From Mauled Again which discussed why this is the case in detail.
The amount of tax due in most, but not all, situations is lower in partnership taxation than in C corporation taxation, but this comes at the cost of having to deal with among the most heinously complex parts of the tax code. (Subchapter S corporation tax law is much less complex than partnership taxation and produces similar although not identical tax liabilities, but is less flexible.) It also doesn't help that most big corporations can afford expensive legal counsel to handle the hard issues, which often come up primarily in big business settings. In contrast, partnerships are often small ventures with little room in their budget for tax counsel or a tax accountant.
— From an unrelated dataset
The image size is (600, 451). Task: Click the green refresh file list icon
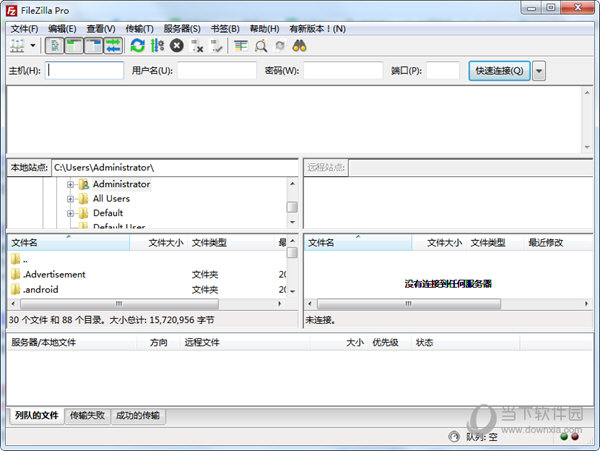(x=137, y=46)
The widespread use of limited liability companies, limited liability partnerships, limited liability limited partnerships, limited partnership associations, and assorted other spawn of the check the box rules have made the problem profoundly worse, because Subchaper K was written with the assumption that some or all partners have unlimited liability and many Subchapter K rules are awkward at best and simply do not work at all, at worse, in non-recourse regimes.
Yet, as I explained to my continuing education class on asset protection yesterday, no sane person should ever use a general partnership by itself as their sole business entity, even though there are select circumstances when a sole proprietorship should be preferred to a single owner corporation or LLC. General partnerships are the default regime of the uncounseled, or arise accidentally.
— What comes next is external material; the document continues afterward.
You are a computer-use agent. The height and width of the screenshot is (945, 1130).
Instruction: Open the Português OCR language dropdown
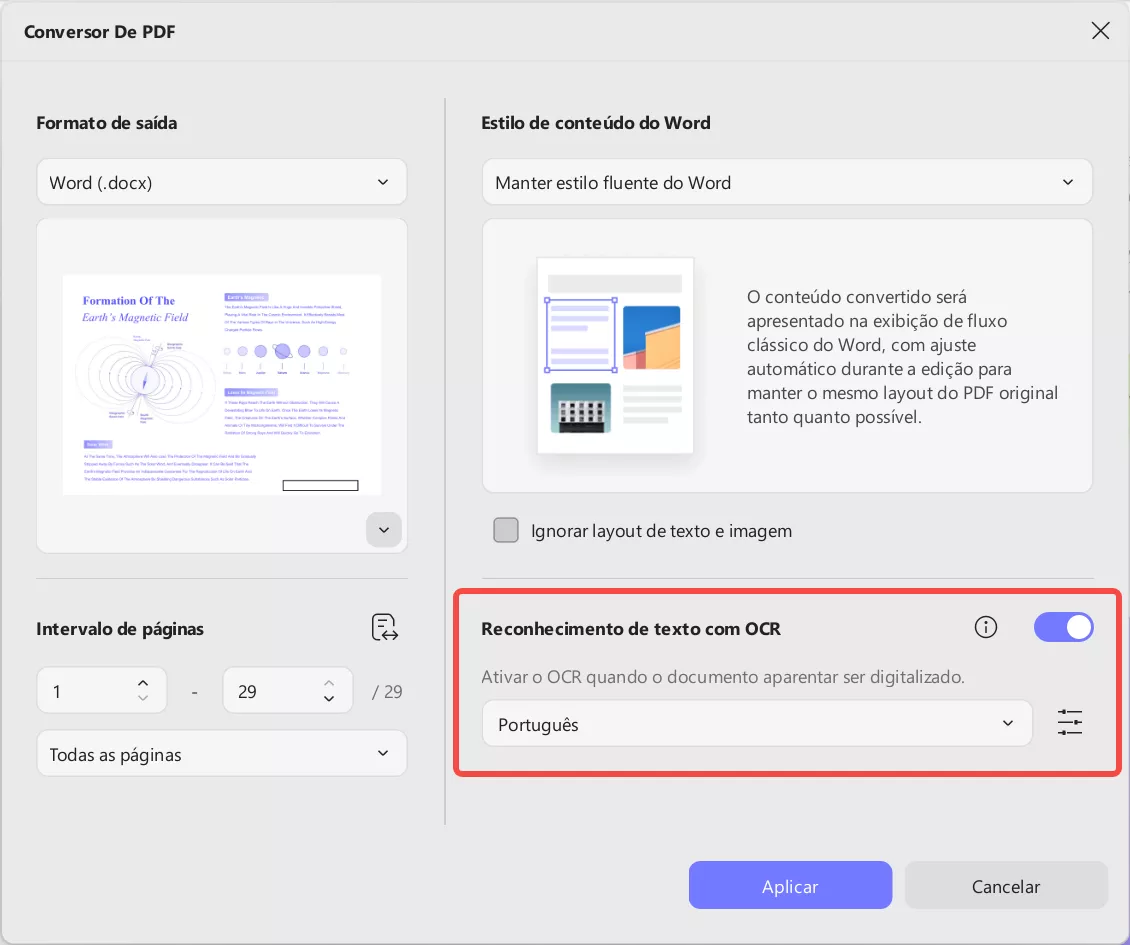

General partnerships can also be a pain to deal with from a non-tax internal management perspective, in addition to their obvious asset protection flaws. I can affirm from experience that a general partnership breakup is an ugly thing and that the uniform laws adopted in Colorado and almost everywhere to deal with them are inadequate to address the issues that arise in practice. This happens mostly because important practical issues like who controls the entity during the breakup, who the proper parties are to litigation, and how discovery is handled are not adequately addressed in the manner that they come up in real life by the statute.
Subchapter K was hard enough, however, even before completely limited liability entities appeared. For example, my clients almost always find the distinction it makes between allocation of items of profit and loss on one hand, and distributions of partnership assets on the other, to be difficult to understand and counterintuitive. Do it yourself partnership agreements are frequently ambiguous in practice as a result of failing to make that distinction.
Alas, tax law is not driven by small general partnerships, LLCs and LLPs, but by highly sophisticated financial transactions designed using the tool of Subchapter K of the tax code which governs partnerships. As Maule explains, the reason that this is not reformed, despite the fact that it wouldn't be terribly hard to adopt reforms is that:
Simplification attempts would . . . be opposed by those who have advantages under the current system that they would lose if the partnership provisions were simplified. The same, unfortunately, can be said about most other areas of the tax law, though perhaps not quite to the extreme level as afflicts partnerships.
One possibility would be a safe harbor regime for reasonable simple LLCs and LLPs. Another would be to simply follow the example of the 1986 tax reform and simplify the law on a revenue neutral basis notwithstanding the fact that all sorts of special interests would be offended as a result.
This paper is more positive about Subchaper K and sees it as only modestly flawed.